-- Supplied entries --
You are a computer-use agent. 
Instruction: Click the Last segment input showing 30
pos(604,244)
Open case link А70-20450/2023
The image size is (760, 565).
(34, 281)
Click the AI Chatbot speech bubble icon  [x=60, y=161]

* * *

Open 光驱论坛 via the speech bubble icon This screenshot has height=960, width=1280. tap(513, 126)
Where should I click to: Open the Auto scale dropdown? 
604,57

-- Requirement --
Find every line of the data containing the string "speech", treating uppercase and lowercase as different, and copy each of those lines.

-- Final result --
Click the AI Chatbot speech bubble icon  [x=60, y=161]
Open 光驱论坛 via the speech bubble icon This screenshot has height=960, width=1280. tap(513, 126)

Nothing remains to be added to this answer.